Preparation time: 20 mins – Cooking time 150 mins

Serves 6


  • 1.5 – 2 kg Lamb Leg or Shoulder
  • 2 tbspns Olive Oil
  • 12 Cloves Garlic, peeled
  • 800g Diced Tinned Tomatoes
  • 375ml Stone’s Original Ginger Wine
  • 8 Potatoes, diced
  • 4 Carrots, diced
  • 500 grams green beans, steamed to serve
  • Salt and pepper to taste


Pierce the Lamb shoulder with a sharp knife and insert the garlic cloves. Season with salt and pepper. Heat oil in a large deep enamel pot or camp oven (this recipe is equally as good cooked outdoors whilst camping) and brown lamb. Add in tomatoes and ginger wine, cover, and place in oven at 160°C (or coals from fire) for 1½ hours, checking every 45 minutes to ensure enough liquid is in the pot, add more water (or Stone’s Ginger Wine) if required.

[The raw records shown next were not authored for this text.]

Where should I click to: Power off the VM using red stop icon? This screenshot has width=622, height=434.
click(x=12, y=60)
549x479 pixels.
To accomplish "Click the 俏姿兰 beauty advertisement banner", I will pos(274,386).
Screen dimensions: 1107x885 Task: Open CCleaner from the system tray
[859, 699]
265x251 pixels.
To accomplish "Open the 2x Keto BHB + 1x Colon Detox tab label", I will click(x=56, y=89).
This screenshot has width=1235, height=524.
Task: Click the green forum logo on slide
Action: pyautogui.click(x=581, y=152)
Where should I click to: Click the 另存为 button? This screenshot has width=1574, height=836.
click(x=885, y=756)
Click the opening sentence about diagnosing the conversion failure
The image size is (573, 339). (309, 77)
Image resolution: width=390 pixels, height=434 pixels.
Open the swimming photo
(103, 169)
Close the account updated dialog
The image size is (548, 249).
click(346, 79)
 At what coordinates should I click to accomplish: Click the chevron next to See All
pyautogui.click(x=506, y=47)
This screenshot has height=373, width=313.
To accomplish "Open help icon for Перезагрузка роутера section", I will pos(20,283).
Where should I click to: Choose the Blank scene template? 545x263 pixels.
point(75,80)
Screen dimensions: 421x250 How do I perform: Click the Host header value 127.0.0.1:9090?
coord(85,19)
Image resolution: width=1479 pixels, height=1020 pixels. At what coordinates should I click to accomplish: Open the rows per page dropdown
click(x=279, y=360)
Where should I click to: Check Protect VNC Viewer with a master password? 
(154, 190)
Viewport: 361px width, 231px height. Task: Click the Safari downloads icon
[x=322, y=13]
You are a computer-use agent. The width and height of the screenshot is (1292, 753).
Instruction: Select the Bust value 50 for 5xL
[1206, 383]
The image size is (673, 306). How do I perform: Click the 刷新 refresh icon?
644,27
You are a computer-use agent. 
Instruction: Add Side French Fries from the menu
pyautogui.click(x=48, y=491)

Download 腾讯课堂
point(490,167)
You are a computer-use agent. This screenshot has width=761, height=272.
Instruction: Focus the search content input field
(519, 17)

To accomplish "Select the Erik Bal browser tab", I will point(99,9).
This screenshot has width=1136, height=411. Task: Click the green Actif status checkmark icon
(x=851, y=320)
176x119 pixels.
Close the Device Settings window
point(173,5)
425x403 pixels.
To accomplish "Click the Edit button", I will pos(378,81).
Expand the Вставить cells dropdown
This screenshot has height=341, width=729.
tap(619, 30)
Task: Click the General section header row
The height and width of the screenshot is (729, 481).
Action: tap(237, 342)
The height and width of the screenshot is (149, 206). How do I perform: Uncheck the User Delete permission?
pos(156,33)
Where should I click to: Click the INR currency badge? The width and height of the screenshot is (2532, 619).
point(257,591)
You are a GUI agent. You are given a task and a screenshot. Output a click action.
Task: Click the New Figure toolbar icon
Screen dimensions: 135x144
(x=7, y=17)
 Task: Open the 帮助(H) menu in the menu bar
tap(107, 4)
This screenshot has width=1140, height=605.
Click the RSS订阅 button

After 1½ hours add in diced potatoes and carrots and return to the heat for another hour, ensuring there is enough liquid in the pot to just cover vegetables. Remove lamb from pot and rest, covered, for 10 minutes. If the sauce is still very liquid place on stove on high heat to reduce.  Lamb should fall off the bone.

Serve with potatoes, carrots and green beans with crusty bread for mopping up sauce.

*You could try using other seasonal roast vegetables, We used beats, brussel sprouts and mini pumpkin.